Son günlerde hava sıcaklıkları mevsim normallerinin üzerinde seyretmesi, tatilcileri sevindirirken yerli halkı oldukça sıkıntıya soktu.

Sıcaklar sadece yaşayanları mı engelliyor? Çalışanları da engelliyor.

Antalya’nın Atatürk Parkı yanına gidin oradan Tünektepe tarafına, daha doğrusu Kemer istikametine baktığınız zaman dağları göremezsiniz sislerin arasından.

Eğer bu dağlar görünmezse nem oranı da yüksek demektir Antalyalılar için.

Nem yüksek olunca özellikle emekli kenti olan Antalya’da yaşlılar için dolaşmak, yürümek bir zordur.

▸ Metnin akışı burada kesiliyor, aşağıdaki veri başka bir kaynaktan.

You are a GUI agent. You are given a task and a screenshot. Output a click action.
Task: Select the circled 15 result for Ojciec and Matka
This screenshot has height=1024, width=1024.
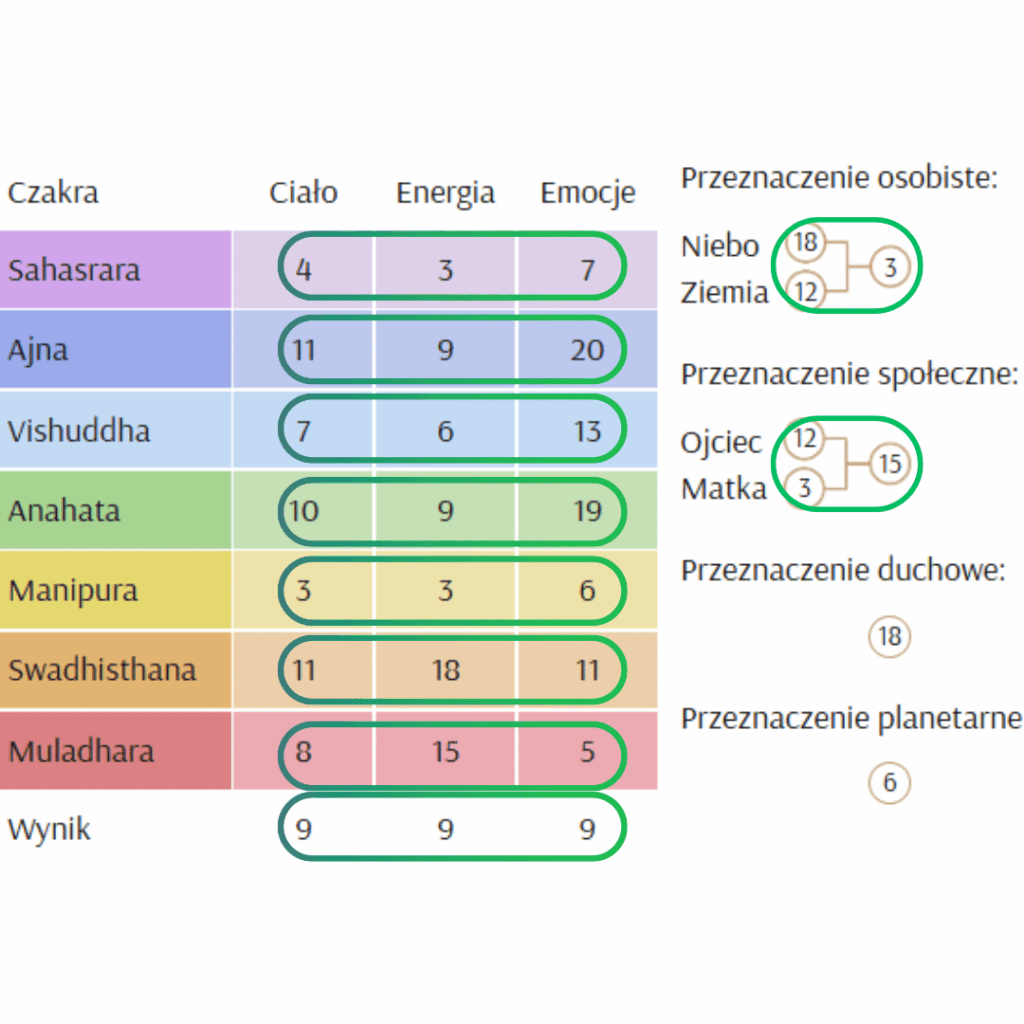[x=890, y=464]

Bebekler de aynı nemden etkilenir.

Antalya’nın sıcaklığı sadece tatilciler için iyi gelir.

Yani tatil için kente gelenler denizleri doldururlar. Yüzerler eğlenirler ve tatilleri bitince de evlerine dönerler.

Antalyamızda yaşadıklarını da ballandıra ballandıra anlatırlar, eşe dosta tanıdıklarına.

Yaşa Antalya’da kalanlar.

Yanar da yanar.

Bu nemin bir de başka etkisi vardır.

Nem demek bulut demektir. Bulut demek yağmur demektir. Yağmur demek ise zamansız gelen bir seldir.

Yani önceki gün Antalya’nın yaylası olan Elmalı’da yağan yağmur gibi.

Yaz mevsiminin aniden bastıran yağmurları da tehlikeli olur.

Antalya sahillerinde yetişen sebze tükenmek üzeredir. Ardından ise yayla ürünleri çıkar piyasaya.

Ama Elmalı’da yağan yağmur gibi seraları vurduysa, Pazar pahalılaşacak demektir.

Pazar pahalılaşınca mutfak yanacak demektir.

Çünkü dar gelirli pazardan alışveriş yapamayacaktır.

Yine eski tas, eski hamam olacaktır.

Pazardan alışveriş yapamayan, cebinde beş kuruşu olamayan, varsa da elektriğe suya verecek olan havanın kararmasıyla pazardan toplayacağı atıklarla ucuz bir şekilde haftasını geçirmiş olacaktır.

İşte nemin etkileri bu Antalya için, Antalya’ya gelenler için ve Antalya’nın pazarına gelecekler için.